A typical journal article contains the results of only one analysis pipeline, by one set of analysts. Even in the best of circumstances, there is reason to think that judicious alternative analyses would yield different outcomes.
For example, in 2020, the UK Scientific Pandemic Influenza Group on Modelling asked nine teams to calculate the reproduction number R for COVID-19 infections1. The teams chose from an abundance of data (deaths, hospital admissions, testing rates) and modelling approaches. Despite the clarity of the question, the variability of the estimates across teams was considerable (see ‘Nine teams, nine estimates’).
On 8 October 2020, the most optimistic estimate suggested that every 100 people with COVID-19 would infect 115 others, but perhaps as few as 96, the latter figure implying that the pandemic might actually be retreating. By contrast, the most pessimistic estimate had 100 people with COVID-19 infecting 166 others, with an upper bound of 182, indicating a rapid spread. Although the consensus was that the trajectory of disease spread was cause for concern, the uncertainty across the nine teams was considerably larger than the uncertainty within any one team. It informed future work as the pandemic continued.
This and other ‘multi-analyst’ projects show that independent statisticians hardly ever use the same procedure2–6. Yet, in fields from ecology to psychology and from medicine to materials science, a single analysis is considered sufficient evidence to publish a finding and make a strong claim.
Over the past ten years, the concept of P-hacking has made researchers aware of how the ability to use many valid statistical procedures can tempt scientists to select the one that leads to the most flattering conclusion. Less understood is how restricting analyses to a single technique effectively blinds researchers to an important aspect of uncertainty, making results seem more precise than they really are.
To a statistician, uncertainty refers to the range of values that might reasonably be taken by, say, the reproduction number of COVID-19 or the correlation between religiosity and well-being6, or between cerebral cortical thickness and cognitive ability7, or any number of statistical estimates. We argue that the current mode of scientific publication — which settles for a single analysis — entrenches ‘model myopia’, a limited consideration of statistical assumptions. That leads to overconfidence and poor predictions.
To gauge the robustness of their conclusions, researchers should subject the data to multiple analyses; ideally, these would be carried out by one or more independent teams. We understand that this is a big shift in how science is done, that appropriate infrastructure and incentives are not yet in place, and that many researchers will recoil at the idea as being burdensome and impractical. Nonetheless, we argue that the benefits of broader, more-diverse approaches to statistical inference could be so consequential that it is imperative to consider how they might be made routine.

━━━━━━━━━━━━━━━━━━━━

WORK REQUIRED:
In the text on single-analysis publishing, how many others would every 100 people with COVID-19 infect under the most pessimistic estimate from 8 October 2020?

Entries taken from a collection:

━━━━━━━━━━━━━━━━━━━━

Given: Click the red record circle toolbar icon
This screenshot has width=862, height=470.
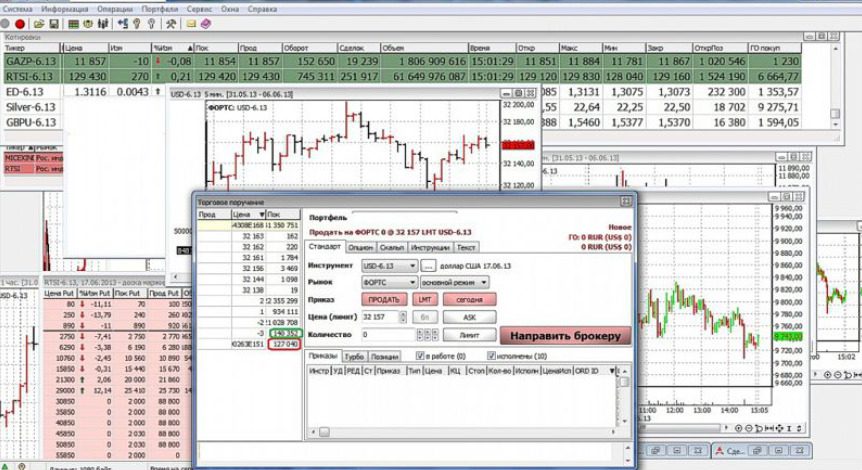Looking at the screenshot, I should tap(20, 24).
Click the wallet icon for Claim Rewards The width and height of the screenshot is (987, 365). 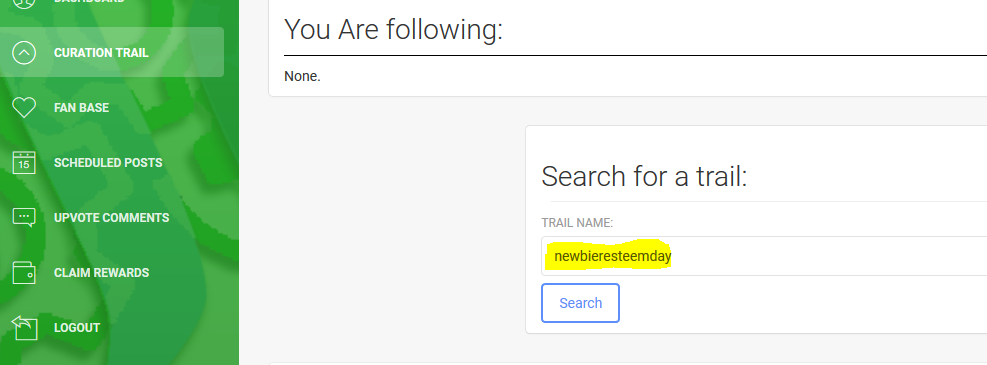click(24, 272)

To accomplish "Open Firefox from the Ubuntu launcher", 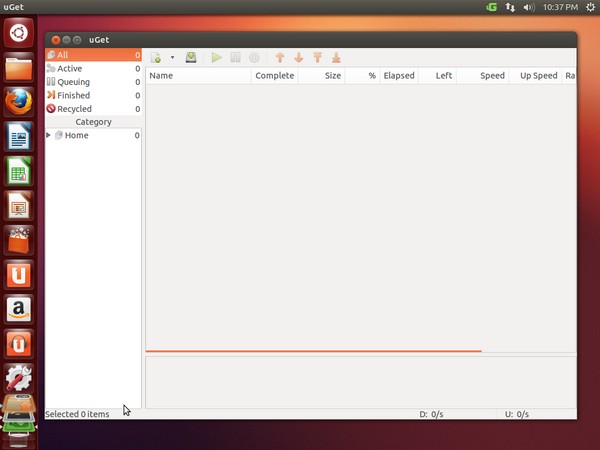I will (19, 101).
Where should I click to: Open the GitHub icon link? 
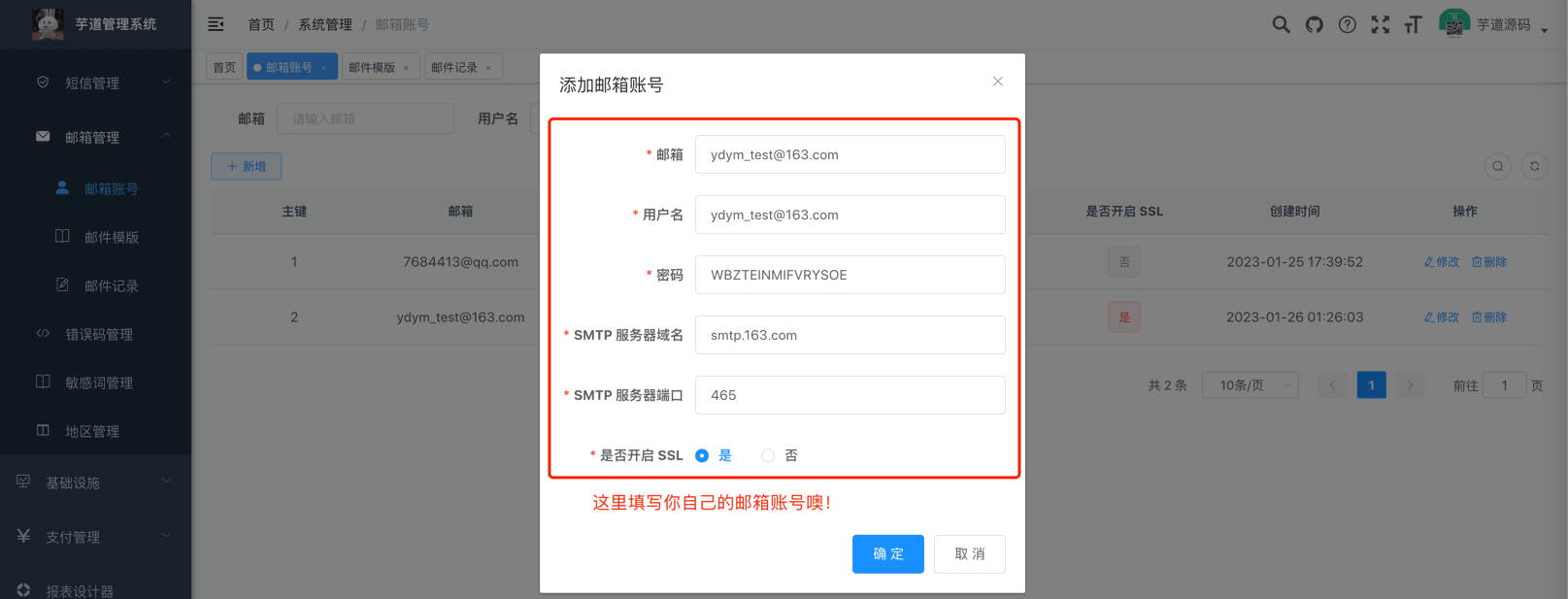pos(1314,24)
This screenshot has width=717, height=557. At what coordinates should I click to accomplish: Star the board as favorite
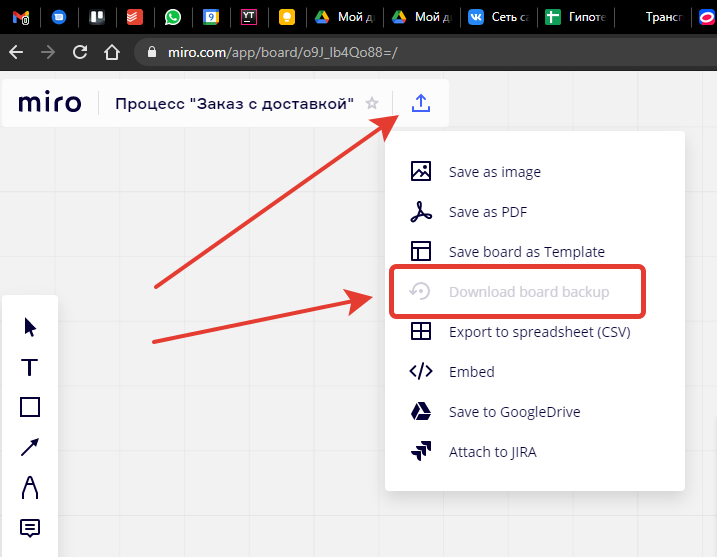(x=372, y=103)
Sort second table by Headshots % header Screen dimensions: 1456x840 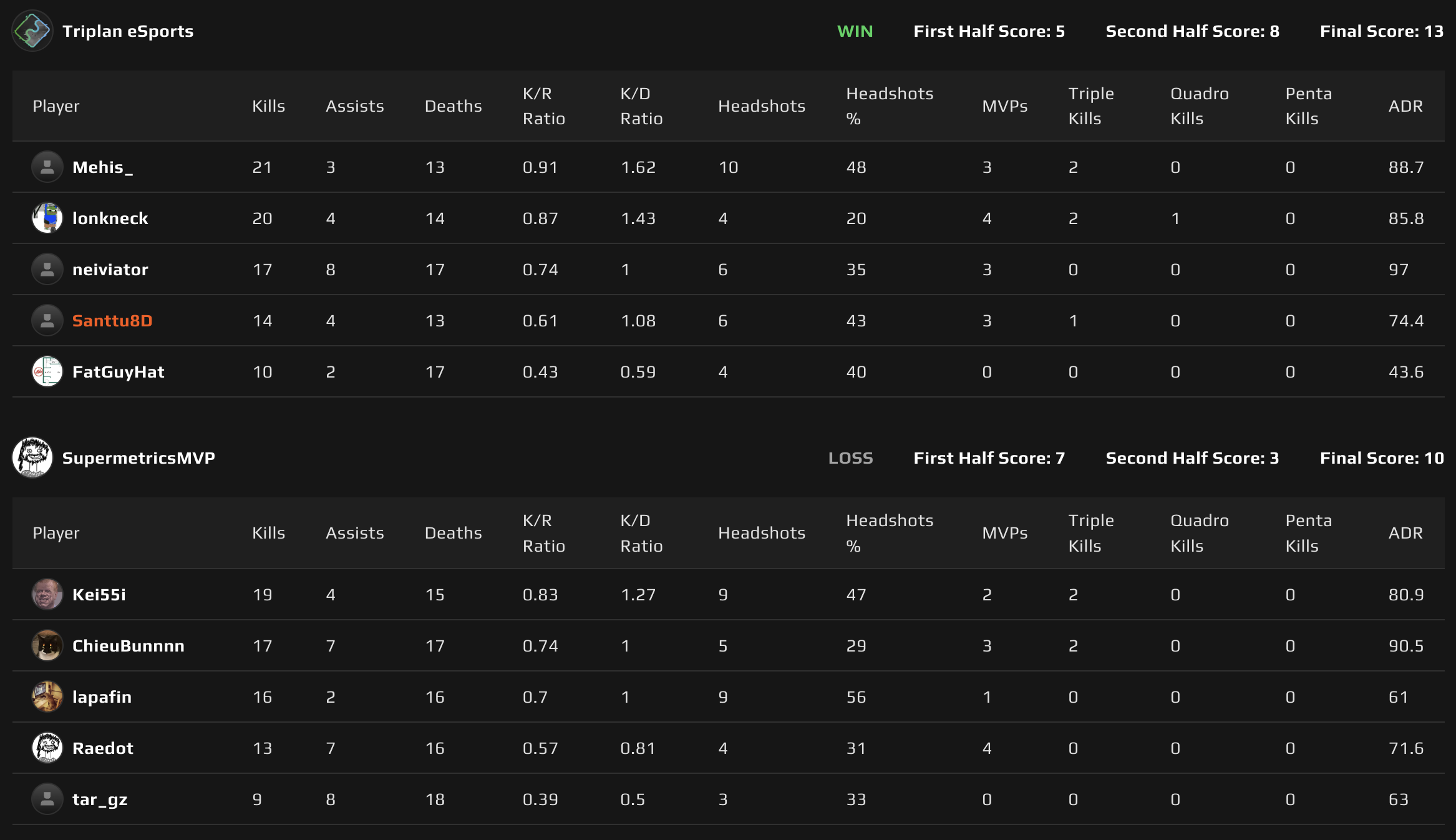(889, 533)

━━━━━━━━━━━━━━━━━━━━

RESPONSE:
166 others.